**What is expected**
The output should match, line for line, the records from the line containing "Delete the Mission du service row" through the line containing "This screenshot has height=600, width=1000.", with every picture left out.

**Data listing**
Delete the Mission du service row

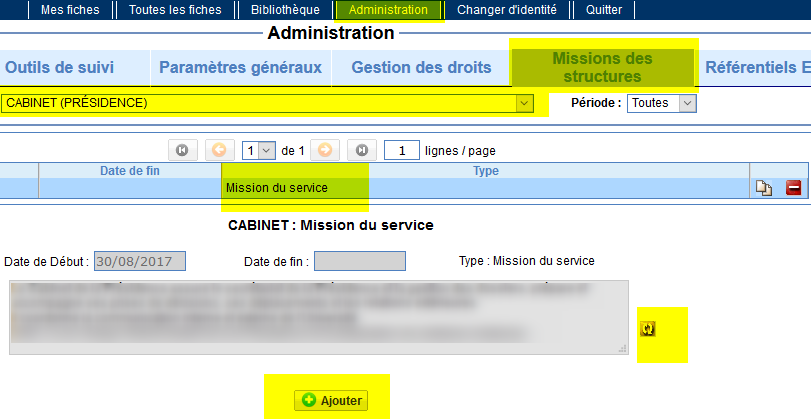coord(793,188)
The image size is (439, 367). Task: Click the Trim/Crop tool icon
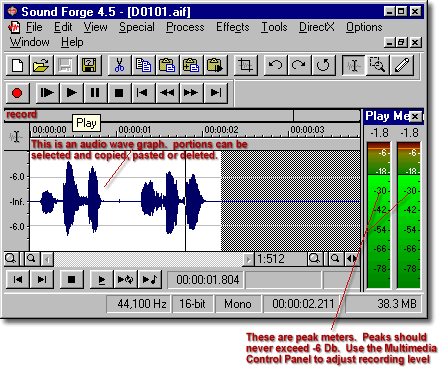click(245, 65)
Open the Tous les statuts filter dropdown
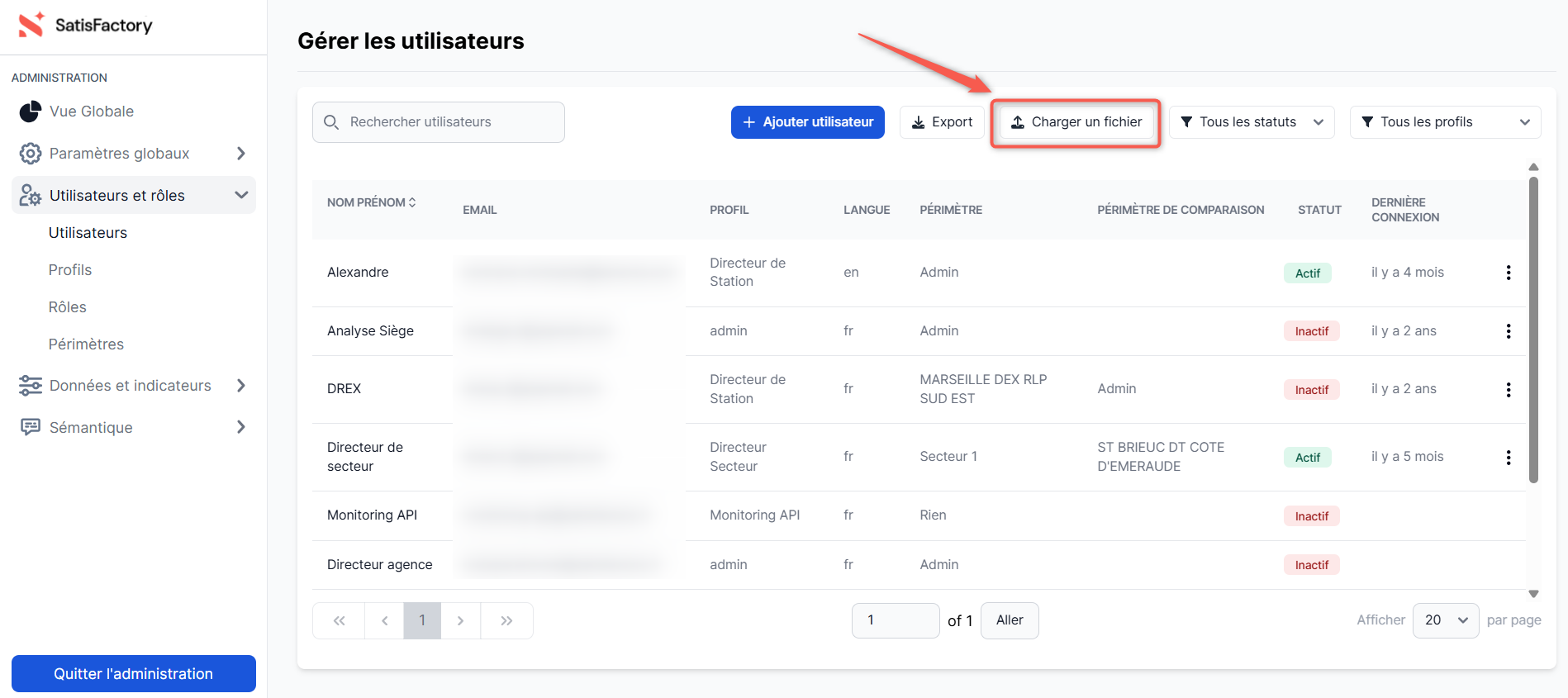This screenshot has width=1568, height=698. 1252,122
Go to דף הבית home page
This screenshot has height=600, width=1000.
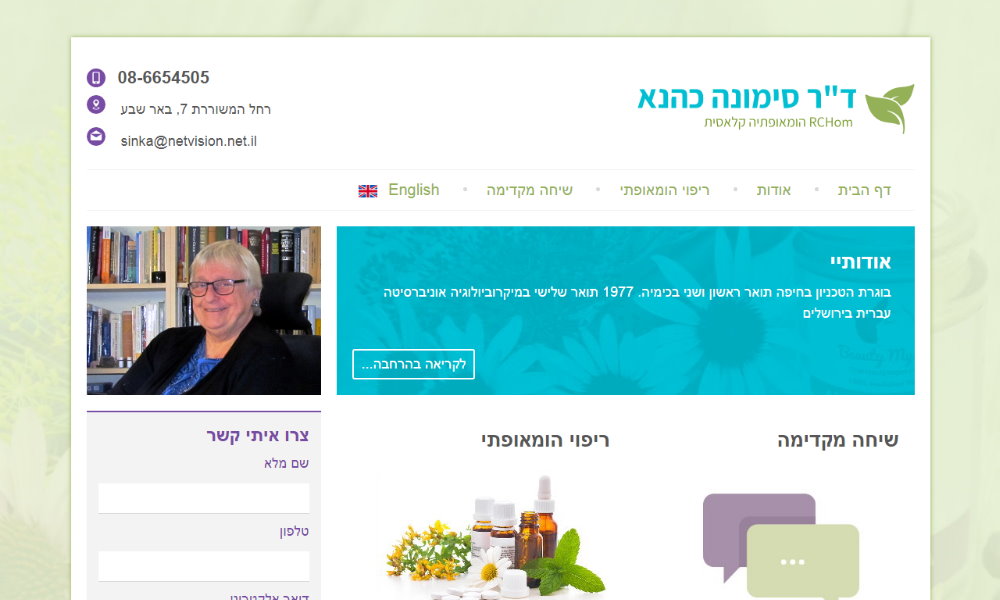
...
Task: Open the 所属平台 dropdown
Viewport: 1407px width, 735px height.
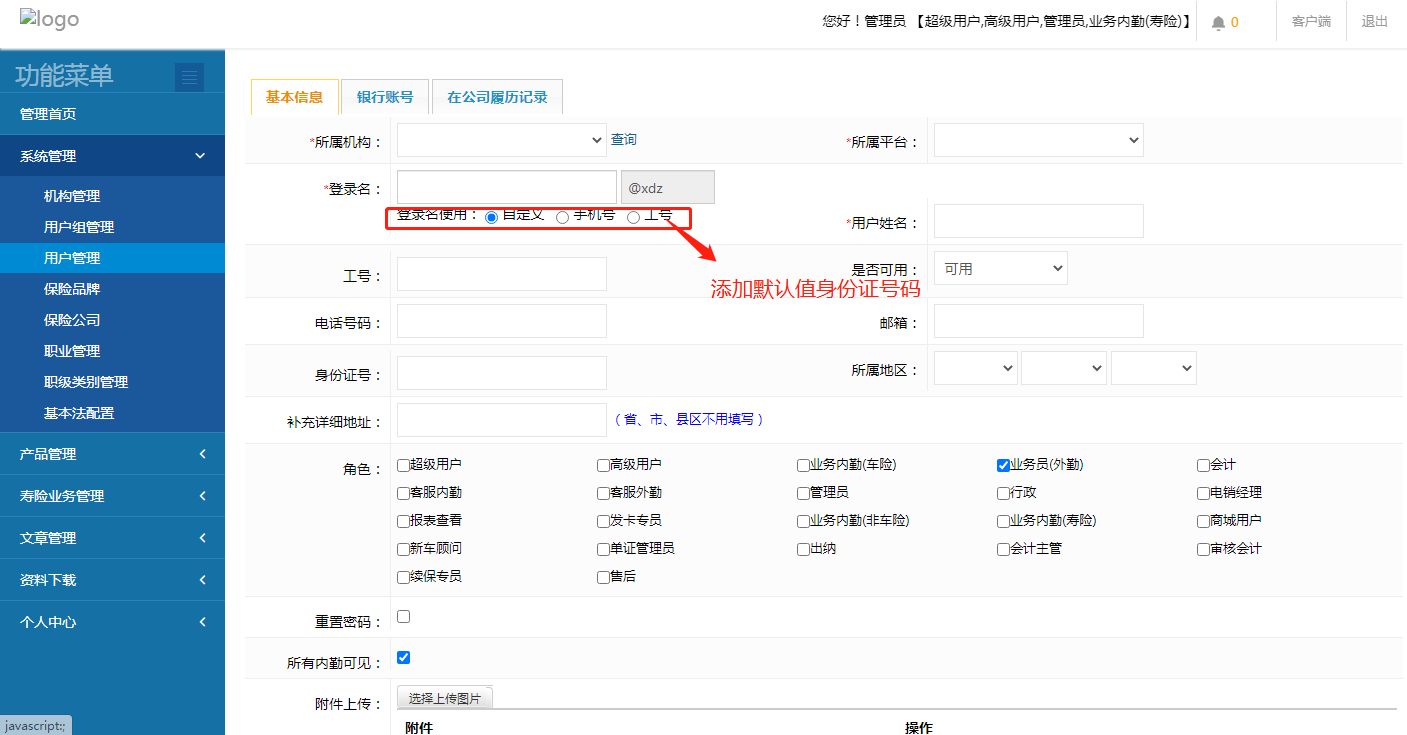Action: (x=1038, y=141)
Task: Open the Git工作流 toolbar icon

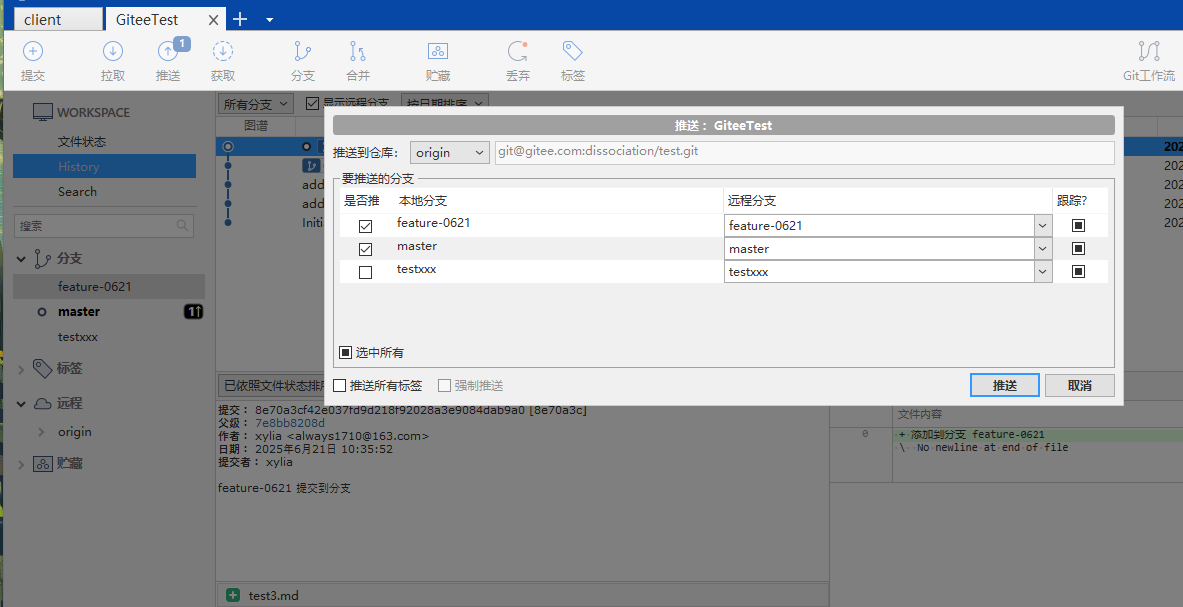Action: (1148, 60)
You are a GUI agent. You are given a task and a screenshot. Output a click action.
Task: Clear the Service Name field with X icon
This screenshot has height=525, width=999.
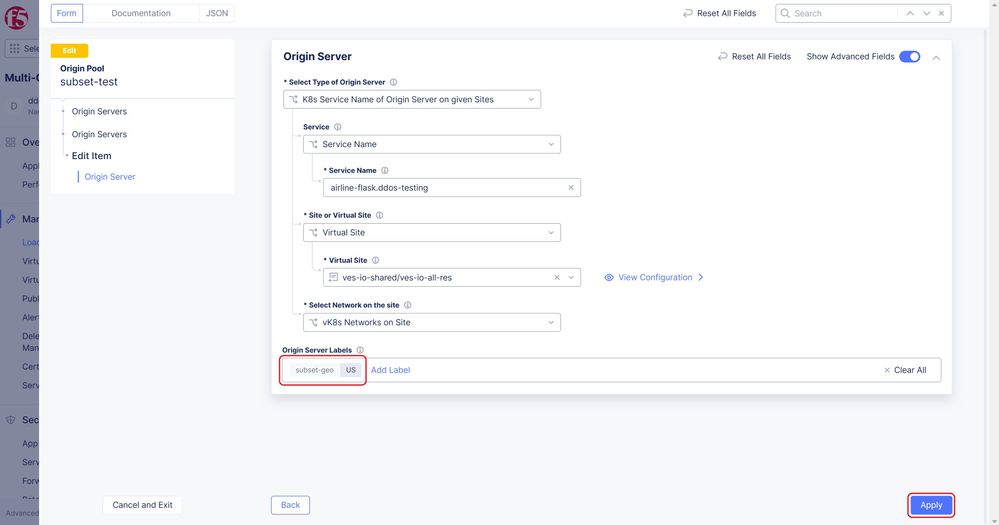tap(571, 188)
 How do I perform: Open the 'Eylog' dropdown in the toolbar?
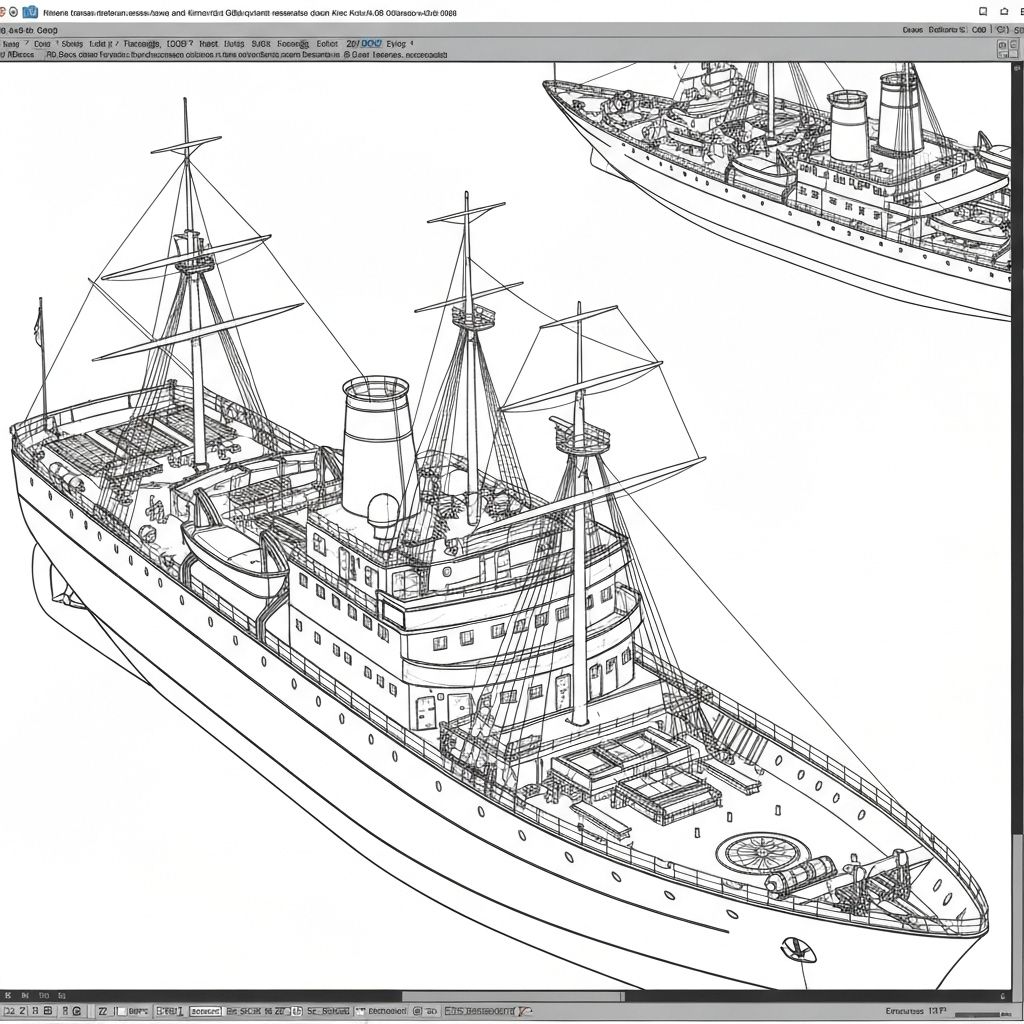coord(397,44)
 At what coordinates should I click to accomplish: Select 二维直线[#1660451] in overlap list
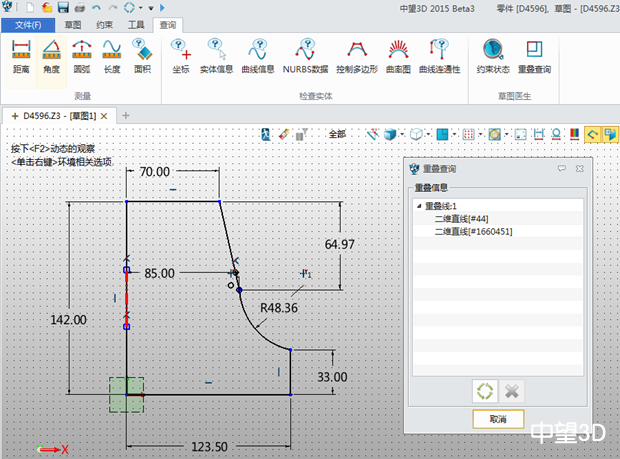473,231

**Expected answer**
Delete the Mission du service row

coord(793,188)
The image size is (439, 367). Task: Click the Trim/Crop tool icon
click(245, 65)
Open the Tous les statuts filter dropdown
This screenshot has width=1568, height=698. 1252,122
Go to דף הבית home page
This screenshot has height=600, width=1000.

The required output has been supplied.